Lutungs shine with their coloured coats
Bec Crew is a Sydney-based science communicator with a love for weird and wonderful animals. From strange behaviours and special adaptations to newly discovered species and the researchers who find them, her topics celebrate how alien yet relatable so many of the creatures that live amongst us can be.
LOOK AT THIS beautiful family. Named the ebony lutung (Trachypithecus auratus), these Indonesian natives belong to one of the most unique group of primates in the world, the lutungs.
Lutungs spend their days in the forests of Southeast Asia, including the Indonesian islands, Peninsular Malaysia, Sumatra, Borneo and India, keeping to the coast and flanking the rivers where the trees offer the newest, most nutritious fruits and leaves.
As with all primates, their social lives are everything, and the males in particular have it pretty good within their family groups. It’s often just one of them with a bunch of females, and sometimes there’ll be as many as 40 females in a single harem. Not that the females mind too much – they groom each other and cuddle up in the trees and help each other with their young.

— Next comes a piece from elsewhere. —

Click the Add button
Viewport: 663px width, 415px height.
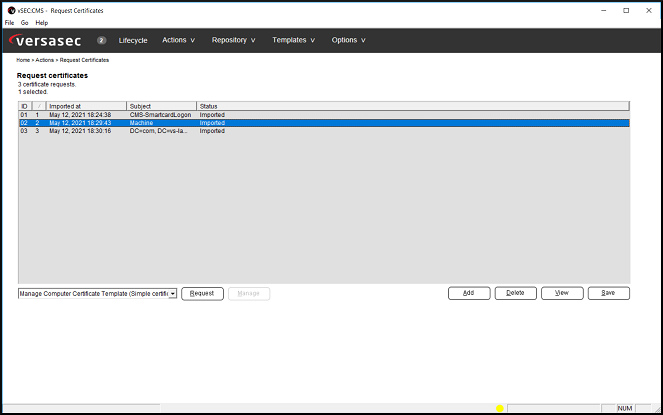pyautogui.click(x=468, y=293)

There’s usually very little aggression within a family group, possibly because lutungs specialise in eating leaves, so there’s always plenty of food to go around. It also helps that these monkeys feed while facing the tree trunks – if you don’t know what your competition is eating, you can’t get jealous!

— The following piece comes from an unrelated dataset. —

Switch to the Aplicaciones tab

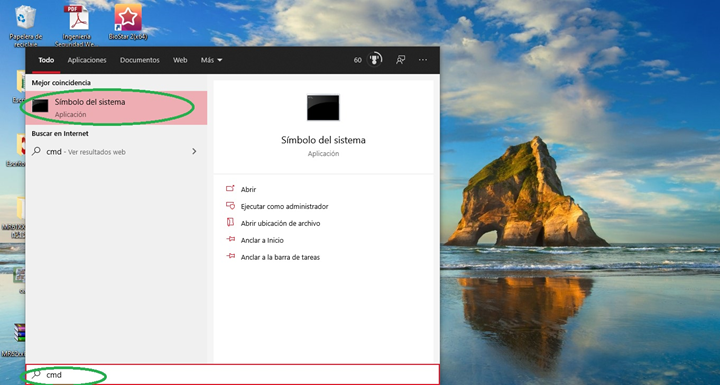coord(87,60)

The females will each have one infant per pregnancy, and these babies are born looking like furry little nuggets of gold.
In ebony lutungs, the infants are born golden before quickly developing the dark coat and skin of its parents, while in silvered leaf monkeys (Trachypithecus cristatus), the infant will retain its orange coat for up to five months.
In the subspecies Trachypithecus auratus auratus from East Java, some individuals will retain their orange coat throughout adulthood.
This special orange coat is called a natal coat, and researchers have suggested that its purpose is to make sure the dominant males don’t kill their young sons before they have a chance to mature and form separate family groups of their own.
It could also help families to quickly locate their infants in a moment of danger, like when a rival group infiltrates their territory. Either way, it’s one of the most stunning colours you could hope to see in a primate.